Pengelolaan ULN pemerintah diprioritaskan untuk membiayai pembangunan, dengan porsi terbesar pada beberapa sektor produktif yang mendukung pertumbuhan ekonomi dan peningkatan kesejahteraan masyarakat, yaitu sektor jasa kesehatan dan kegiatan sosial sebesar 19 persen dari total ULN pemerintah.
“Kemudian sektor konstruksi (16,5 persen); sektor jasa pendidikan (16,1 pendidikan); sektor administrasi pemerintah, pertahanan, dan jaminan sosial wajib (15,4 persen); serta sektor jasa keuangan dan asuransi (13,4 persen),” kata BI.
Sementara utang luar negeri swasta tumbuh lebih rendah dari bulan sebelumnya. ULN swasta tumbuh 6,9 persen (yoy) pada akhir November 2019, lebih rendah dibandingkan dengan pertumbuhan pada bulan sebelumnya sebesar 10,7 persen (yoy).
Perkembangan tersebut antara lain dipengaruhi oleh tingginya pelunasan surat berharga domestik yang jatuh tempo, meskipun pada periode yang sama terdapat penerbitan surat utang perusahaan bukan lembaga keuangan (PBLK) dan penarikan pinjaman oleh perbankan.

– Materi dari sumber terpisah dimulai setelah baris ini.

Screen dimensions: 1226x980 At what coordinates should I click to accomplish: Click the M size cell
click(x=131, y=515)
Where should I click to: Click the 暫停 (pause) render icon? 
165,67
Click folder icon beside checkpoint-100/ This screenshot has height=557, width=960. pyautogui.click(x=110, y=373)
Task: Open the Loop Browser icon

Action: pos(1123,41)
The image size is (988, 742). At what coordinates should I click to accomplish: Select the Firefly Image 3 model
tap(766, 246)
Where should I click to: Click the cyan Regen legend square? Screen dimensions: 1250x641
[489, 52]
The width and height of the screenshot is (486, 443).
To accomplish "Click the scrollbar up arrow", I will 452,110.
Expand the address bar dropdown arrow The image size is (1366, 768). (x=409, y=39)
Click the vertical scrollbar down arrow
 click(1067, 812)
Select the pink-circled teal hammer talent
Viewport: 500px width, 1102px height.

Secara sektoral, ULN swasta didominasi oleh sektor jasa keuangan dan asuransi; sektor pengadaan listrik, gas, uap/air panas dan udara (LGA); sektor industri pengolahan; serta sektor pertambangan dan penggalian. Pangsa ULN di keempat sektor tersebut terhadap total ULN swasta mencapai 76,9 persen.
Bank sentral menyebut struktur ULN Indonesia tetap sehat didukung dengan penerapan prinsip kehati-hatian dalam pengelolaannya. Kondisi tersebut tercermin dari rasio ULN terhadap Produk Domestik Bruto (PDB) pada November 2019 sebesar 35,9 persen yang relatif stabil dibandingkan dengan rasio pada bulan sebelumnya. Di samping itu, struktur ULN Indonesia tetap didominasi oleh ULN berjangka panjang dengan pangsa 88,5 persen dari total ULN.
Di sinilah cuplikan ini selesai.